Entertainment

NBC’s Million Second Quiz’s Biggest Question: What’s Going On?


From left: Wayne Schiff, Ryan Seacrest, and Roger Dasilva on the set of The Million Second Quiz

Photograph by Will Hart/NBC

From left: Wayne Schiff, Ryan Seacrest, and Roger Dasilva on the set of The Million Second Quiz

The all-time greatest quiz shows rest on the simplest of conceits, employing objectives so clear-cut they can be conveyed to any able-minded child in 10 seconds or less. All the better to swiftly dispense with tedious explanations, of course, and let the questions get to work teasing sweat out of greedy contestants’ brows.

On Jeopardy!, for instance, contestants race to answer questions in the form of a question—got it. Participants of Who Wants to Be a Millionaire?, ABC’s (DIS) wildly successful show that used to draw upwards of 30 million viewers during its monochromatic heyday at the turn of the millennium, answered multiple-choice questions in ascending order of difficulty—even easier to grasp. But as for NBC’s (CMCSA) The Million Second Quiz … Well, it’s perhaps a lack of clarity that’s plagued the quiz show extravaganza from the outset.

Its debut episode, billed as the TV event of the year, attracted only 6.5 million viewers on Monday evening, falling far short of CBS’s (CBS) Under the Dome. The Million Second Quiz’s viewership on Tuesday night fell to 5.8 million viewers. (Although it did have to compete with a presidential address on the subject of war.)

A casual poll of about 10 TV-savvy individuals indicates that a reason for the show’s relative lack of popularity may be that no one can effectively explain it. Twitter was also unhelpful, where those more intimately involved with the show seemed to be at a loss:

But the best development for NBC’s new show is another failure. Perhaps in an effort to capitalize on viewers with a penchant for using the second screen, the network released a Million Second Quiz app so viewers can play along as they watch. During the show’s première episode the app crashed. Instead of apologizing profusely, NBC flashed the crash as a badge of honor. “Last night so many of you were playing along on your MSQ apps that you actually crashed the system,” host Ryan Seacrest said proudly at the opening of the second broadcast. (Unfortunately for Mr. Seacrest it wasn’t his lowest point of the week, as he also opened the NFL season to a chorus of boos.)

As for the structure of the show itself, Grantland.com valiantly published an explanation, but here’s the basic thrust: It’s a quiz show Thunderdome, billed as a “challenge of trivia and endurance,” that takes place in a giant hourglass structure constructed on a roof in Lower Manhattan.

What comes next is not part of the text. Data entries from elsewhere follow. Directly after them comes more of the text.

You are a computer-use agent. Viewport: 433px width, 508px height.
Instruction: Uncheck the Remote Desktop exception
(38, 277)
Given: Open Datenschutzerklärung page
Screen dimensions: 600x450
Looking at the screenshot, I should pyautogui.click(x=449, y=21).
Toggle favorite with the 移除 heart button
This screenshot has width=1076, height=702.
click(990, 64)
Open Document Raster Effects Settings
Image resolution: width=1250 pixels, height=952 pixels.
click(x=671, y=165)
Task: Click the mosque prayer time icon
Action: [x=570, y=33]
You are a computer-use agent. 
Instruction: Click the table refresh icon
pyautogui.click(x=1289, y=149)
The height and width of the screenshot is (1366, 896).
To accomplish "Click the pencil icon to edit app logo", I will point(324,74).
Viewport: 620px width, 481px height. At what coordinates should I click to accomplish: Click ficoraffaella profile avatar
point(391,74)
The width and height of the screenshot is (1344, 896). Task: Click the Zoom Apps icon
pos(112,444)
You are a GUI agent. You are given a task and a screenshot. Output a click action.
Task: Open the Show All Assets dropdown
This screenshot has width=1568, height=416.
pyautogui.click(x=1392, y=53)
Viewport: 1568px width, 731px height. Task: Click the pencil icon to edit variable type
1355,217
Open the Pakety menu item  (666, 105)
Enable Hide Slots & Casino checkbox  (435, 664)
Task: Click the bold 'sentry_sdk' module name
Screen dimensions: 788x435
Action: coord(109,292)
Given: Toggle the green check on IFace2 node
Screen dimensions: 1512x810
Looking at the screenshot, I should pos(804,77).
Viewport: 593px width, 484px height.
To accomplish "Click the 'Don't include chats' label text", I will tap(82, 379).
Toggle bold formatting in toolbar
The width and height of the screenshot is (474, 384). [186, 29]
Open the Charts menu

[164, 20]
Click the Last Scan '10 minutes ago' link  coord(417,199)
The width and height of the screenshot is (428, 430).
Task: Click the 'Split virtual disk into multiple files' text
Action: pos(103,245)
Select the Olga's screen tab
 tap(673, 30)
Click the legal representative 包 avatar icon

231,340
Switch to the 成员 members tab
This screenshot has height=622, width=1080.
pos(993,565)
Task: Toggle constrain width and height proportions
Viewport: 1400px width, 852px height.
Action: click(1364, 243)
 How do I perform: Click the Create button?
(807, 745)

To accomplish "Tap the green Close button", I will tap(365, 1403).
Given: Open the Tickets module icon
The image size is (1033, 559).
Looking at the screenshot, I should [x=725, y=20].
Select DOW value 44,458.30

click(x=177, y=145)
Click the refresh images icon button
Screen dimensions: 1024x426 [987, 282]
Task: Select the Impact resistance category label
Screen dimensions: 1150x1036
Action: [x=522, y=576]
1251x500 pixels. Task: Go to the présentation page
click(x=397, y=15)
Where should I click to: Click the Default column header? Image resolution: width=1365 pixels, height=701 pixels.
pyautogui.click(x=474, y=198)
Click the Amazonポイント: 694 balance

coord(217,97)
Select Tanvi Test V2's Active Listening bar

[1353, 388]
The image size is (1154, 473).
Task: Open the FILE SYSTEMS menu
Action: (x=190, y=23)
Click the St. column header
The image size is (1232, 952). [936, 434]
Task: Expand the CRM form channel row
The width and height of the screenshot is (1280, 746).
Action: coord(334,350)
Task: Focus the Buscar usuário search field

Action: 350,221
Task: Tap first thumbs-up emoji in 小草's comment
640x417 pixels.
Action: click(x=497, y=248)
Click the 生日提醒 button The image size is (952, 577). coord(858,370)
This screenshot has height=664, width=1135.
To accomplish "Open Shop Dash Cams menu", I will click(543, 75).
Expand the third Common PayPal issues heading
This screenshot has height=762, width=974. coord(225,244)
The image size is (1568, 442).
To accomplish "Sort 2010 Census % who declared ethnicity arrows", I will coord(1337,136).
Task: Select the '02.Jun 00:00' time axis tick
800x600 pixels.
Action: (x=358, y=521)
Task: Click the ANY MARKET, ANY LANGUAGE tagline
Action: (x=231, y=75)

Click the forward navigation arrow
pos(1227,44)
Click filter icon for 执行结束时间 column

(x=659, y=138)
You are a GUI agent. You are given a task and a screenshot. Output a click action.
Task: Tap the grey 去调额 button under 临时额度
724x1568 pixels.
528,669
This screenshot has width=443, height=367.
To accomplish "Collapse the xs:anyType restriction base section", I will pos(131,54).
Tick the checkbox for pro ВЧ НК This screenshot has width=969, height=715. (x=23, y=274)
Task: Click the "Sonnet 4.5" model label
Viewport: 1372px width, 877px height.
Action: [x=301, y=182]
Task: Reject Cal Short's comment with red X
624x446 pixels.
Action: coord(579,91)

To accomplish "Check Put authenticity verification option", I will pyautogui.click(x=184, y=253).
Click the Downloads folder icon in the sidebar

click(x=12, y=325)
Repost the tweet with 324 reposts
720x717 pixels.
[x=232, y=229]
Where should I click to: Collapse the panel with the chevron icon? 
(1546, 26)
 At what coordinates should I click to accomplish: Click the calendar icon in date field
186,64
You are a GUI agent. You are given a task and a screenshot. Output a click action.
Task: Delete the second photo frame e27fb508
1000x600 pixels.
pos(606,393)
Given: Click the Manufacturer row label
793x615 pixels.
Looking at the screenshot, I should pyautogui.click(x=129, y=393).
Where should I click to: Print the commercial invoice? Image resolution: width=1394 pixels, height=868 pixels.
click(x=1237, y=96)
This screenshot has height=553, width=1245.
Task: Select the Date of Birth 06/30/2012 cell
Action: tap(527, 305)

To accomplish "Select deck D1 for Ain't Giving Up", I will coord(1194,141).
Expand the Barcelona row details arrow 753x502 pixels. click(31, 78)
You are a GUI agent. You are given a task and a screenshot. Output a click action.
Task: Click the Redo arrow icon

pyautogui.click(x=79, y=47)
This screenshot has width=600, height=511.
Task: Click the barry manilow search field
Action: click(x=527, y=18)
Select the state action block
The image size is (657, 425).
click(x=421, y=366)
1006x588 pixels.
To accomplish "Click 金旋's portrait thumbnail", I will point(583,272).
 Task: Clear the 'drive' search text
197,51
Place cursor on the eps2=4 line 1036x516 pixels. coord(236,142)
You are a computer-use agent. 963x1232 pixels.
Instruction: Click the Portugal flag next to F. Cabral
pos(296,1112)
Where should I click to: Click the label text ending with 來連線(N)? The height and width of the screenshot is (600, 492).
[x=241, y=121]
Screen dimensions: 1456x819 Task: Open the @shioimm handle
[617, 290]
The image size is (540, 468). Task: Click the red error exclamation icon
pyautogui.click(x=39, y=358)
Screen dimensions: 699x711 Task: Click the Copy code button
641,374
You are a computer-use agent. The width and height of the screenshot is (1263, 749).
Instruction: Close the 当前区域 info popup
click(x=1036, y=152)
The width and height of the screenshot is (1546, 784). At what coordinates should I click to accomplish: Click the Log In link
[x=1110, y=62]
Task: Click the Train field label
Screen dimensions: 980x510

Contestants do battle, two at a time, answering multiple-choice questions. The one who sits in the “money seat” accumulates more cash as time elapses. The contest will drag on, around the clock, for exactly a million seconds; at 24 hours a day, it will take roughly 11 days. Throughout the process there will be eliminations and gimmicks as participants “fight” to stay in the chair until time elapses.

Got it? Well, hurry. There’s only about 700,000 seconds left to go.

Mayo is an associate editor for Bloomberg Businessweek.